(Saved entries)
<<<<

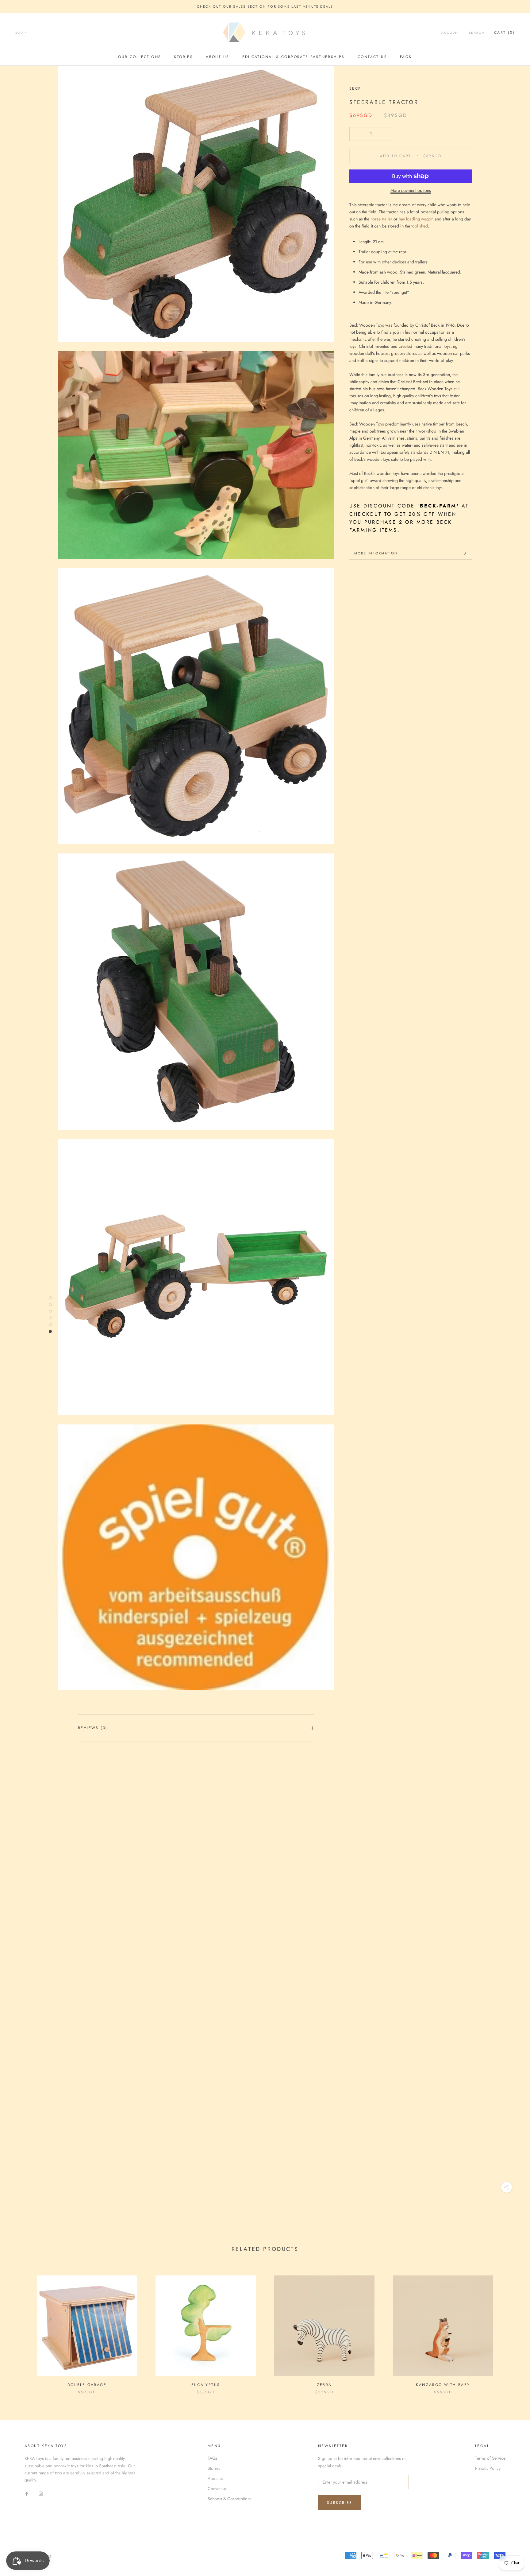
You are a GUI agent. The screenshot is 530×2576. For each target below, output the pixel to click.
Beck (355, 88)
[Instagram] (41, 2493)
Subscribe (339, 2502)
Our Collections (139, 57)
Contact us (372, 57)
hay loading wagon (416, 219)
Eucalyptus (205, 2385)
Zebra (324, 2385)
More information (376, 553)
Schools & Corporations (230, 2499)
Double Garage (86, 2385)
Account (450, 32)
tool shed (419, 226)
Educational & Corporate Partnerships (293, 57)
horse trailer (382, 219)
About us (217, 57)
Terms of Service (490, 2458)
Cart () (504, 32)
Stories (183, 57)
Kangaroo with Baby (443, 2385)
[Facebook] (27, 2493)
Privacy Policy (488, 2468)
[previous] (19, 2328)
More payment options (410, 190)
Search (476, 32)
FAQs (406, 57)
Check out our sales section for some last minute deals (265, 6)
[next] (511, 2328)
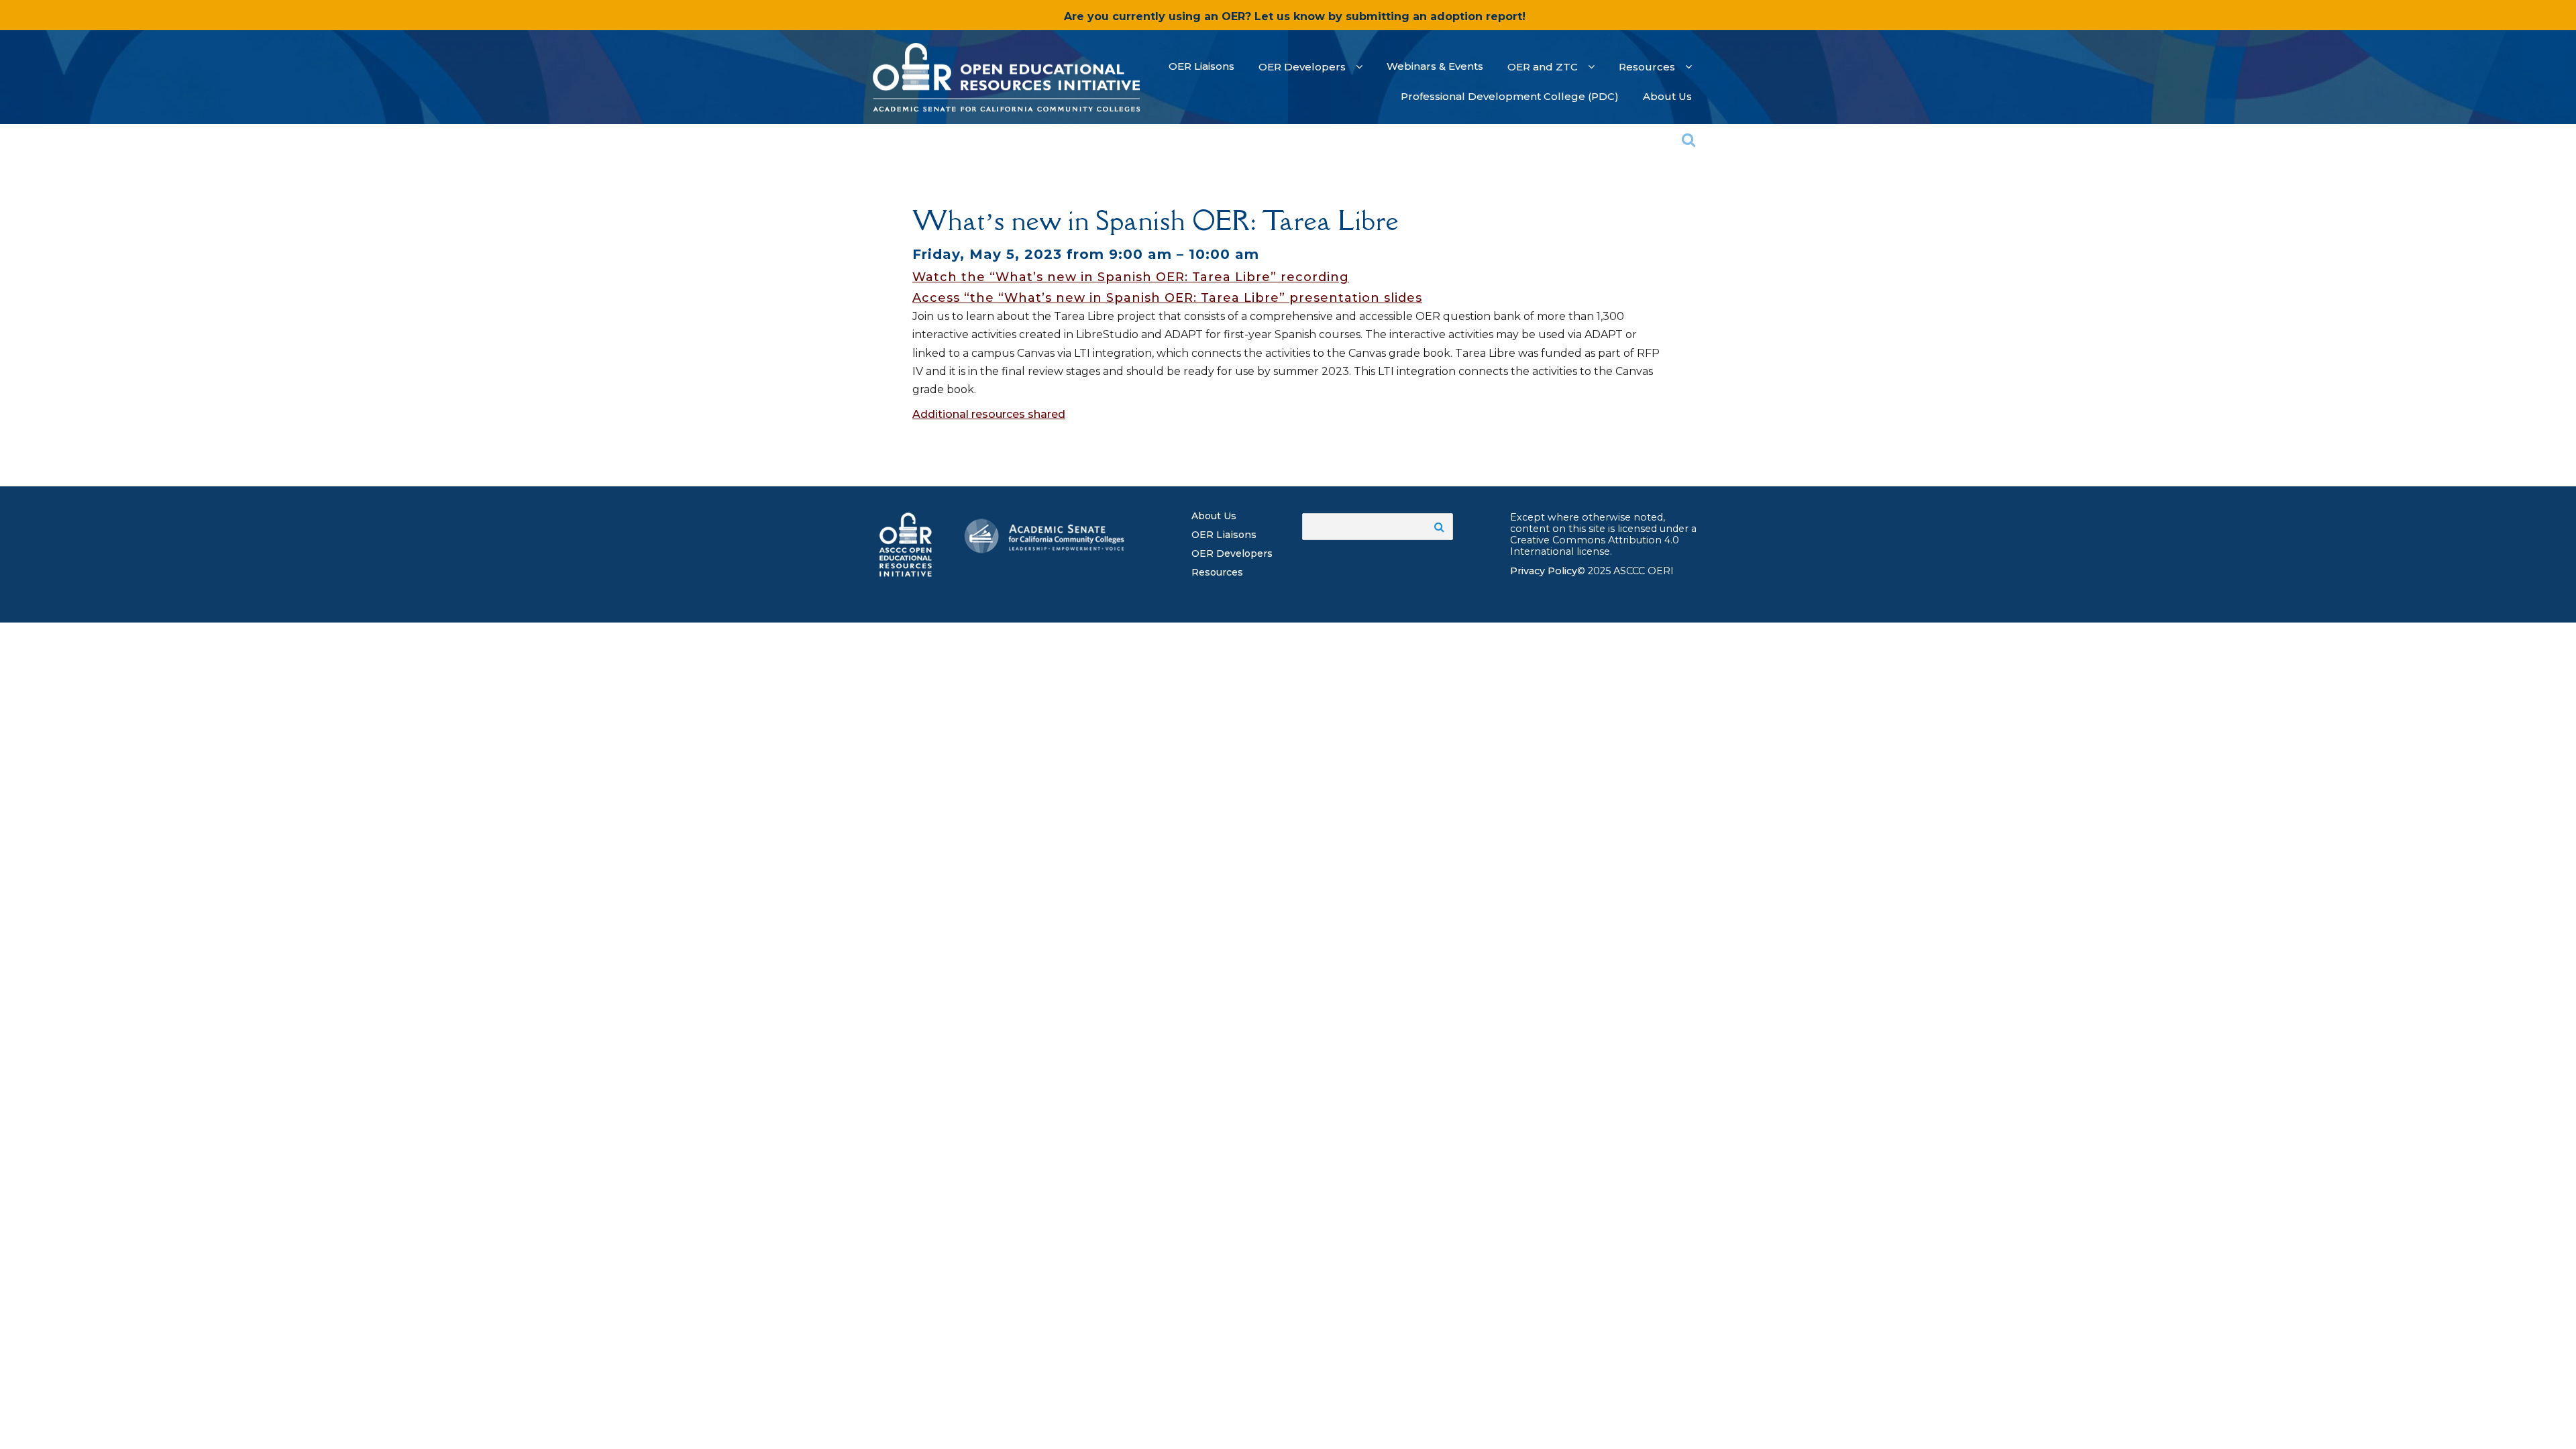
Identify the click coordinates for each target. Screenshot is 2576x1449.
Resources (1217, 572)
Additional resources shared (988, 414)
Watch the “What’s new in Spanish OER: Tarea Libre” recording (1130, 277)
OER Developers (1232, 553)
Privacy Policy (1543, 571)
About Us (1213, 516)
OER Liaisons (1223, 535)
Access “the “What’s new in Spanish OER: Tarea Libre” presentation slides (1167, 297)
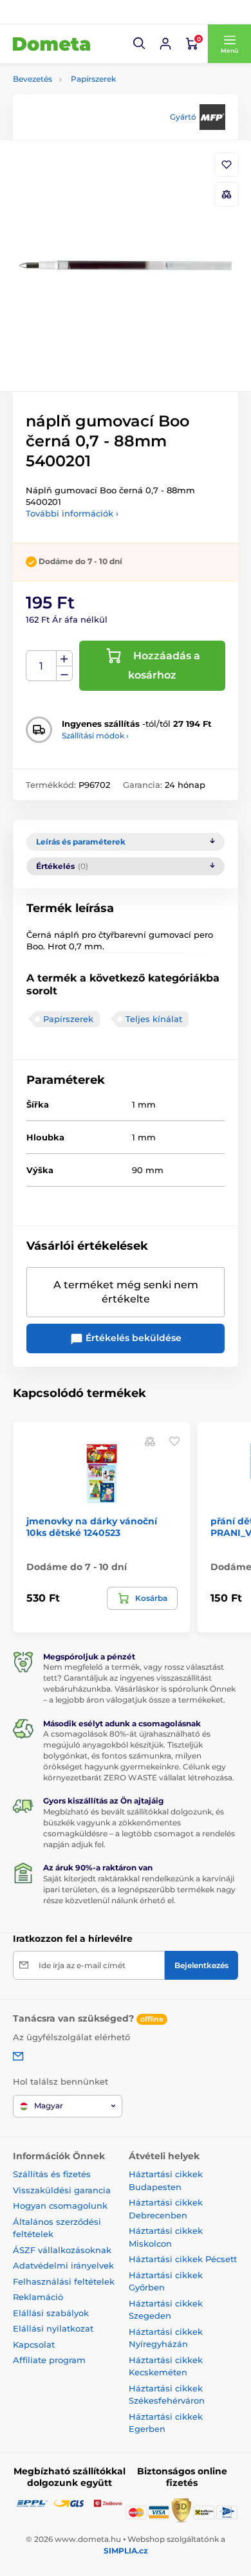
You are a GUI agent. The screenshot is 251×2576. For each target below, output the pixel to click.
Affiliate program (49, 2360)
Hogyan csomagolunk (60, 2205)
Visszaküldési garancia (62, 2190)
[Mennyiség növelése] (64, 658)
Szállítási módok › (95, 735)
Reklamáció (38, 2297)
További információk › (72, 513)
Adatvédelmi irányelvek (63, 2265)
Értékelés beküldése (132, 1338)
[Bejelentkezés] (165, 43)
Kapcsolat (34, 2344)
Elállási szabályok (51, 2313)
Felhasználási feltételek (64, 2281)
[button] (140, 43)
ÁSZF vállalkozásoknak (62, 2250)
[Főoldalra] (51, 44)
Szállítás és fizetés (52, 2174)
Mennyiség (41, 666)
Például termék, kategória (98, 111)
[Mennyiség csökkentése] (64, 674)
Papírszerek (93, 79)
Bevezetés (32, 79)
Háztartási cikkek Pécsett (183, 2259)
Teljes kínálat (154, 1019)
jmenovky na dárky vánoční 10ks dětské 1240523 (91, 1527)
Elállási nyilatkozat (53, 2328)
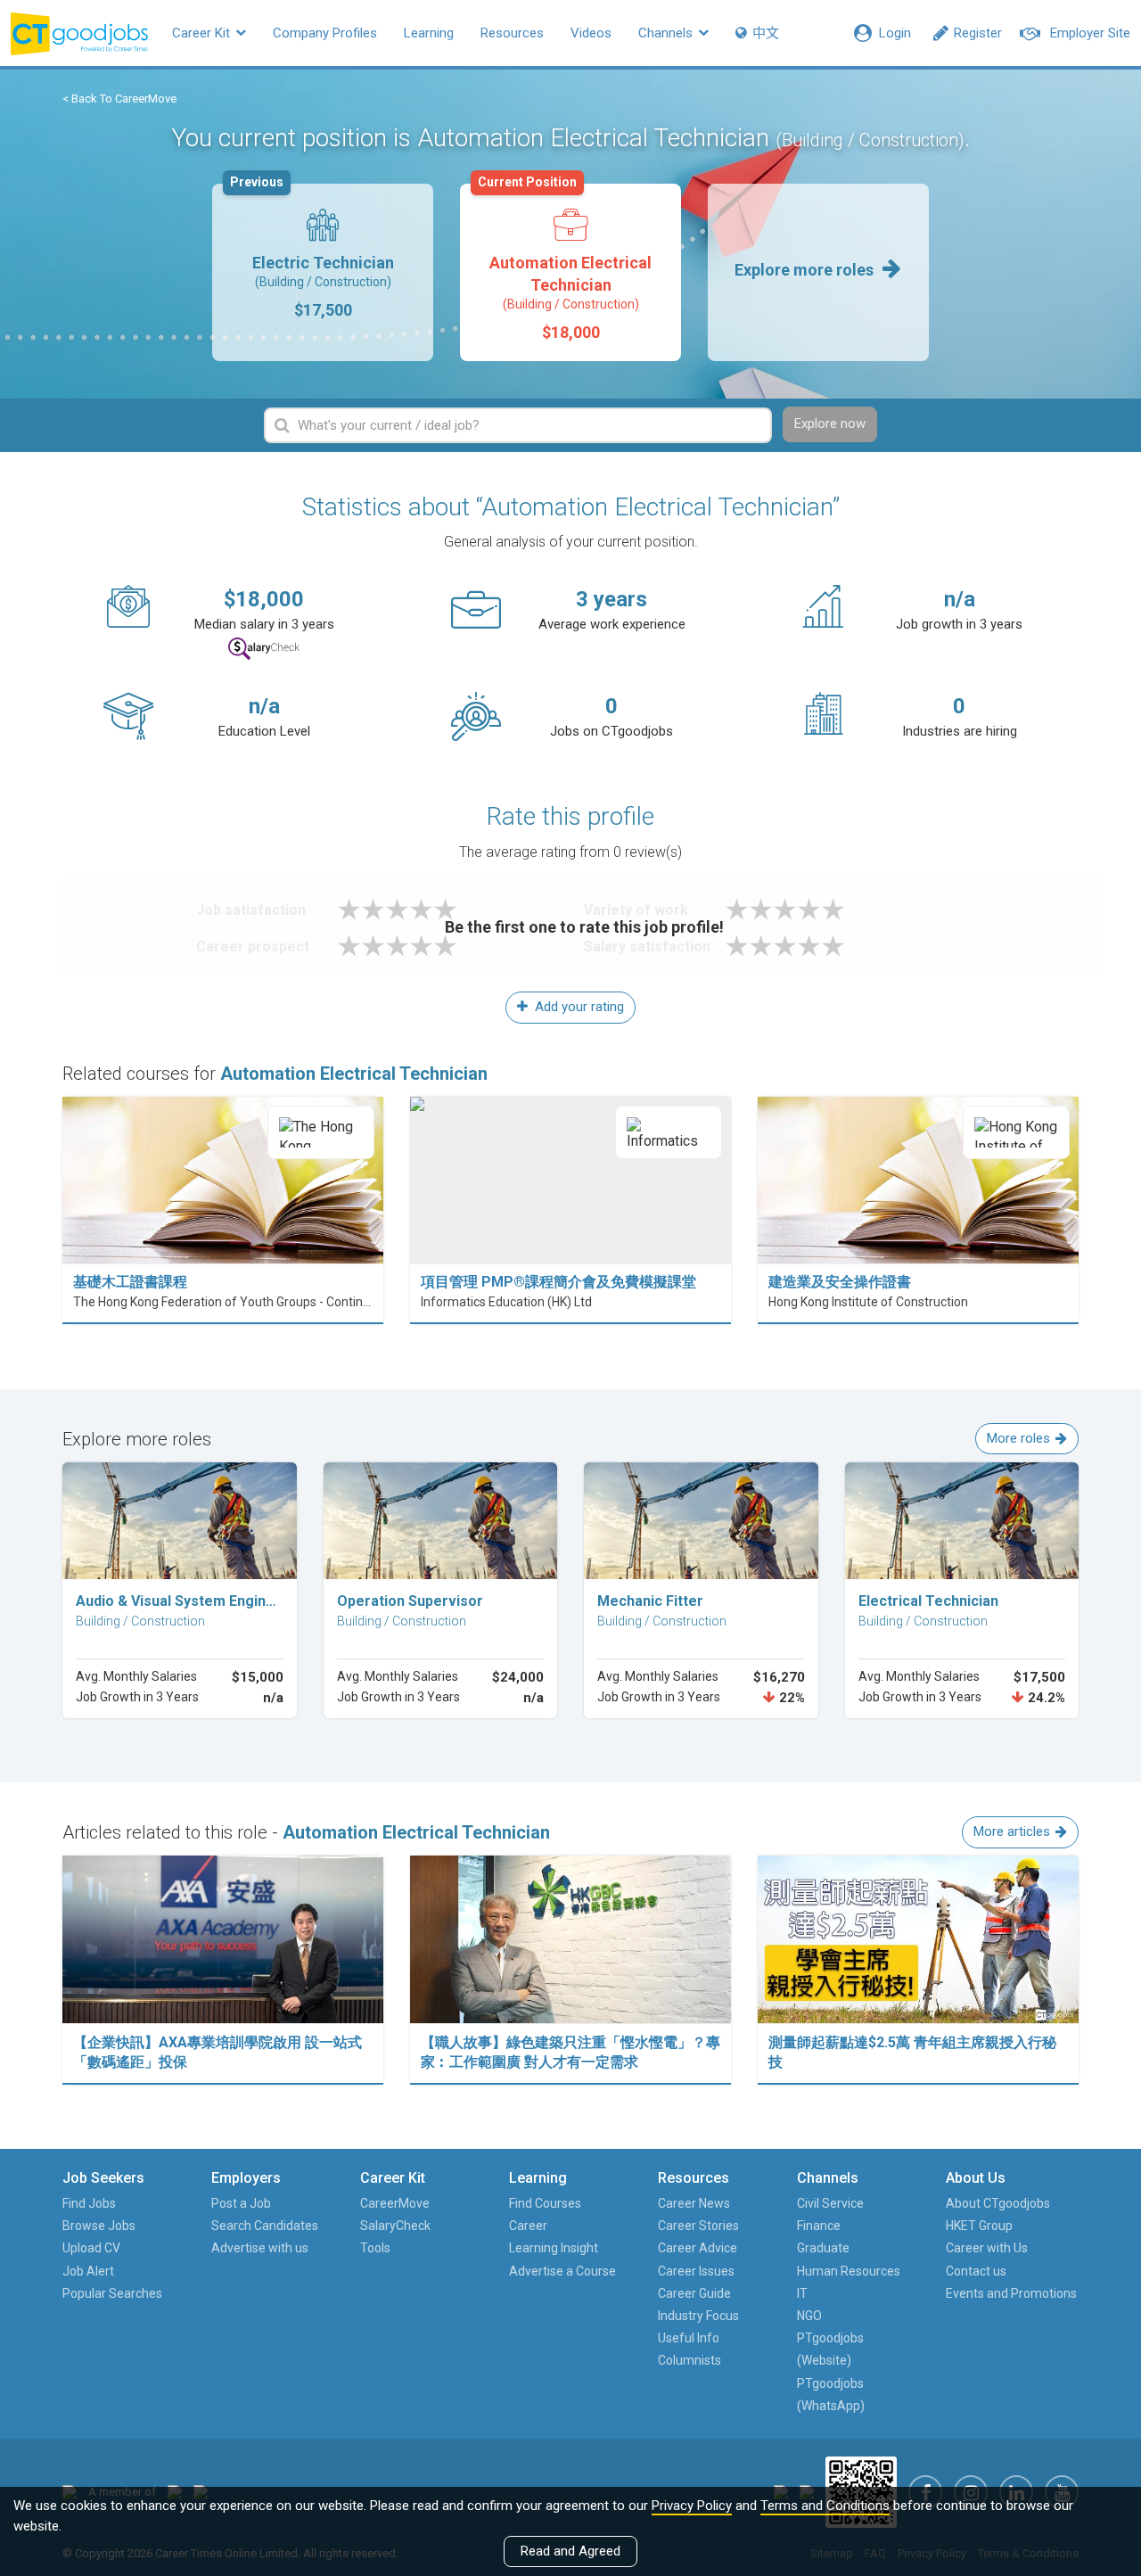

>>>>

** Exercise brief **
The lines above from the line with "Identify the click" through the line with "Reklamáció (38, 2297)" are to be given again word for word, with no pictures among them.

** Answer to this task **
Identify the click coordinates for each target. Screenshot is 2576x1449.
Resources (1217, 572)
Additional resources shared (988, 414)
Watch the “What’s new in Spanish OER: Tarea Libre” recording (1130, 277)
OER Developers (1232, 553)
Privacy Policy (1543, 571)
About Us (1213, 516)
OER Liaisons (1223, 535)
Access “the “What’s new in Spanish OER: Tarea Libre” presentation slides (1167, 297)
You are a GUI agent. The screenshot is 251×2576. For each target below, output the pixel to click.
Affiliate program (49, 2360)
Hogyan csomagolunk (60, 2205)
Visszaküldési garancia (62, 2190)
[Mennyiség növelése] (64, 658)
Szállítási módok › (95, 735)
Reklamáció (38, 2297)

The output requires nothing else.